Livres - BD

L’auteur français ramène son personnage d’entre les morts. Le nouveau "Lapinot" est drôle, doux-amer et moraliste, comme il se doit.

Les chats dit-on, ont neuf vies. Les lapins en ont au moins deux. En 2004, l’auteur de bande dessinée français Lewis Trondheim (Fontainbleau, 1964) faisait passer Lapinot, personnage principal de la série éponyme, sous une voiture, plongeant les fans dans l’affliction. "Je n’ai pas abandonné Lapinot par lassitude, mais parce que je suis parano : je voulais précéder la lassitude" , rembobine Trondheim. R.I.P. Lapinot, sacrifié sur l’autel de la crainte de "se répéter et de finir par faire des choses pas intéressantes", justifie Trondheim. "Pour moi, c’était définitif. C’était une façon de conclure, peut-être brutale pour les lecteurs et le personnage, mais il y avait une certaine élégance au niveau de la geste", complète le Grand Prix d’Angoulême 2006.

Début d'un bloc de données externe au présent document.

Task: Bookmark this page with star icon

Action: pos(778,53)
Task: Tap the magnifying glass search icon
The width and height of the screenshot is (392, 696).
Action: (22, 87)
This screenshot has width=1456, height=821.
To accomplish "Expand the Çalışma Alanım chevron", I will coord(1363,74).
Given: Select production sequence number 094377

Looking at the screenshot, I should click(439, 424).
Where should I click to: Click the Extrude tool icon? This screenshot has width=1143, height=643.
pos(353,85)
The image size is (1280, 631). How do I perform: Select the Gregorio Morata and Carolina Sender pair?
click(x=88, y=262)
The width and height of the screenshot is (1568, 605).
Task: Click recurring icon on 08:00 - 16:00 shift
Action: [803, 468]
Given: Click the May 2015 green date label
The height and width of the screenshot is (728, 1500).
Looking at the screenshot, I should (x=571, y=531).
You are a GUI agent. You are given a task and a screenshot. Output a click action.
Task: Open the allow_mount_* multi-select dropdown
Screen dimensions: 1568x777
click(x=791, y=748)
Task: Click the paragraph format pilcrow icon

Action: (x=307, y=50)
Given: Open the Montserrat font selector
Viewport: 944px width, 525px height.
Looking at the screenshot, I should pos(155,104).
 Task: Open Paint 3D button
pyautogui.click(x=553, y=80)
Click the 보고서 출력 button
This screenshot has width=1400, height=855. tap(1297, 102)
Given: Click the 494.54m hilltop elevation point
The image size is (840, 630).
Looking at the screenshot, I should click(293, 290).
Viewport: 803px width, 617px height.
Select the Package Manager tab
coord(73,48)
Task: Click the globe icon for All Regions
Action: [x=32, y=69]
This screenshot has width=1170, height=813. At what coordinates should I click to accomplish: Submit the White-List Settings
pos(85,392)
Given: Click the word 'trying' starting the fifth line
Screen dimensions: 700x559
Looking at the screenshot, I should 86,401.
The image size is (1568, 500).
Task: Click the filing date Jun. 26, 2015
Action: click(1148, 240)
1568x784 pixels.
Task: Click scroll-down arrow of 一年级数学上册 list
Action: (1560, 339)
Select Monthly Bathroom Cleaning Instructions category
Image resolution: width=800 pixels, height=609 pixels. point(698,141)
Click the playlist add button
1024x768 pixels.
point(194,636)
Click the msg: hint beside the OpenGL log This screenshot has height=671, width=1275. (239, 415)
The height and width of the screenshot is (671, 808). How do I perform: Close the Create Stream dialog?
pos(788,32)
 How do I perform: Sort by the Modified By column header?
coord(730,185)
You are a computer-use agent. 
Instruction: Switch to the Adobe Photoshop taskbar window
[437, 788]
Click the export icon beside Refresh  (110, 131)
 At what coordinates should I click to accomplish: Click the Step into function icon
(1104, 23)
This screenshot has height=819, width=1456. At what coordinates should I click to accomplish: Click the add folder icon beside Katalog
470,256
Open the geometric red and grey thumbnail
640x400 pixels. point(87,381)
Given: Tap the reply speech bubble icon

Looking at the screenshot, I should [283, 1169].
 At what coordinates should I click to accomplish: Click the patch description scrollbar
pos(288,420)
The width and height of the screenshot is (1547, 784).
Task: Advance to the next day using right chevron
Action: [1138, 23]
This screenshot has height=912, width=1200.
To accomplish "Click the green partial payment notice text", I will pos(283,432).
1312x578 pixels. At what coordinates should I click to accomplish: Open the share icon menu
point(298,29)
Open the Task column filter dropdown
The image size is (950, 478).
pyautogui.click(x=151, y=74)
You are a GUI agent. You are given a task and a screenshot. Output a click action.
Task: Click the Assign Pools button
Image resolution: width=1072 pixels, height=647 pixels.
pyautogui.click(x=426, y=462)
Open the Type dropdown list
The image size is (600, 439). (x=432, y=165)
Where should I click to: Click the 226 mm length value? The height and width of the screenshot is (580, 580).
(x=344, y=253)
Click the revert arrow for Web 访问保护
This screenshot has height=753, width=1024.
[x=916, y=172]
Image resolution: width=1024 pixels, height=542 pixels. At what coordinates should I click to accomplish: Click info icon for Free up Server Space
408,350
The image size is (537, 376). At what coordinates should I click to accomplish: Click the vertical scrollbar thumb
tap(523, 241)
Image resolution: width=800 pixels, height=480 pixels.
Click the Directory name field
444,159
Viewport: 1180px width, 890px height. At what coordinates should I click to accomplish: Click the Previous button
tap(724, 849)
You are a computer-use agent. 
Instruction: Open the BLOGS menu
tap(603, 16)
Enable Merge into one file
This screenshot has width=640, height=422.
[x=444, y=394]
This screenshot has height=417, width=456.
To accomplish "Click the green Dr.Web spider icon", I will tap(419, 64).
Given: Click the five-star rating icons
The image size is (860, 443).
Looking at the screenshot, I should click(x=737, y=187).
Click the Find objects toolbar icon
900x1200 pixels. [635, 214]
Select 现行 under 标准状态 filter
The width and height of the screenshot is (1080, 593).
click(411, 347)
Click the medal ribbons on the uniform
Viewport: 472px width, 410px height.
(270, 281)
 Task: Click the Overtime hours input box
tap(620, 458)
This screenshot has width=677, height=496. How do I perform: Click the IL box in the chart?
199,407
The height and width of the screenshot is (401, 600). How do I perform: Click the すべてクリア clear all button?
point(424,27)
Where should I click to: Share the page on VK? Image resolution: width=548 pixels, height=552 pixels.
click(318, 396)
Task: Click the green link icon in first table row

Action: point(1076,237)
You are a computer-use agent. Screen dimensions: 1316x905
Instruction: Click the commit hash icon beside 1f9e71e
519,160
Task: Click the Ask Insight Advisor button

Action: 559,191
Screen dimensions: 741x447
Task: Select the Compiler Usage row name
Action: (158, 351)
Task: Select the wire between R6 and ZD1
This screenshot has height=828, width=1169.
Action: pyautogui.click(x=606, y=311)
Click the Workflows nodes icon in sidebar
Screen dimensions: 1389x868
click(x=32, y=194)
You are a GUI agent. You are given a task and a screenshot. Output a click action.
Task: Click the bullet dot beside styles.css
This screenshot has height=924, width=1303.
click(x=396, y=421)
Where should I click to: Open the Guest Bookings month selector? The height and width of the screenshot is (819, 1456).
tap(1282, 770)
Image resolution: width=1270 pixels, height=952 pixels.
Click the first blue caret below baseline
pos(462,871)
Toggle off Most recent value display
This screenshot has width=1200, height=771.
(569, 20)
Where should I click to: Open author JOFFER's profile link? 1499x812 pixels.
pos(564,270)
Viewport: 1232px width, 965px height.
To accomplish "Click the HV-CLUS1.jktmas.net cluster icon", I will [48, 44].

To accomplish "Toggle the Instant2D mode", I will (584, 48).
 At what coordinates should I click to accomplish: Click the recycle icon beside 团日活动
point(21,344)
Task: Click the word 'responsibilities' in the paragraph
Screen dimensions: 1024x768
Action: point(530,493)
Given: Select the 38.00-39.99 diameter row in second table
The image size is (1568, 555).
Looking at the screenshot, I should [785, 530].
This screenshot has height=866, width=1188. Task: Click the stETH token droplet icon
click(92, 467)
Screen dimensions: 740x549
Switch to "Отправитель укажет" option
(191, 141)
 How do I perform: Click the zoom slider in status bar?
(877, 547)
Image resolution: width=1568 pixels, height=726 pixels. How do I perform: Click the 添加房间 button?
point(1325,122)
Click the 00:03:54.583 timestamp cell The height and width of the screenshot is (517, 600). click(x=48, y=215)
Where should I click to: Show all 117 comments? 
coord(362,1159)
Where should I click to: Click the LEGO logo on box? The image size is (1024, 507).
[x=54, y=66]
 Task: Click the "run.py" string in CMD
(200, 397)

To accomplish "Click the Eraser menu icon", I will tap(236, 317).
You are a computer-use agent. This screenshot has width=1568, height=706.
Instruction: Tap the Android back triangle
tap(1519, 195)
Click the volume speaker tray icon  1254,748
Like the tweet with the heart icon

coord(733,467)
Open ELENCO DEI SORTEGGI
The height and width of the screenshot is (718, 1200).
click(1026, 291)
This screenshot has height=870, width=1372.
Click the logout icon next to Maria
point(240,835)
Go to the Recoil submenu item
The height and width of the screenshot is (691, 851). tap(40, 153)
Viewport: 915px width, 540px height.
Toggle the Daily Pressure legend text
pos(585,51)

La séparation n’a pas été aussi définitive qu’annoncé. Promis par Trondheim au printemps, le retour du héros lagomorphe s’est concrétisé à la fin de l’été, avec l’arrivée d’"Un monde un peu meilleur", premier tome des "Nouvelles aventures de Lapinot".

Une série pas comme les autres

"J’avais des trucs à dire sur la société, les réseaux sociaux, Internet, les chaînes d’info en continu… mais je ne savais pas quel personnage utiliser Je ne pouvais pas le faire avec "Ralph Azam" (héros de sa série d’heroic fantasy publiée chez Dupuis), explique l’auteur aux cent projets. Lapinot s’impose. "Quand j’ai eu l’idée de départ, j’ai mis Ralph Azam de côté et pendant deux semaines, j’ai dessiné les douze premières pages de Lapinot, parce que j’avais une espèce d’énergie, d’élan, que je ne voulais pas perdre. J’ai repris ces douze pages un an plus tard, la tension narrative était toujours là" , se souvient Trondheim. Le fait qu’il soit six pieds sous terre n’est pas un problème pour Trondheim.

En Europe, ramener un personnage de trépas à vie sans autre forme de procès vaudrait l’opprobre au scénariste qui se livrerait à ce tour de passe-passe. Sauf que la "résurrection" de Lapinot est raccord avec la philosophie de la série.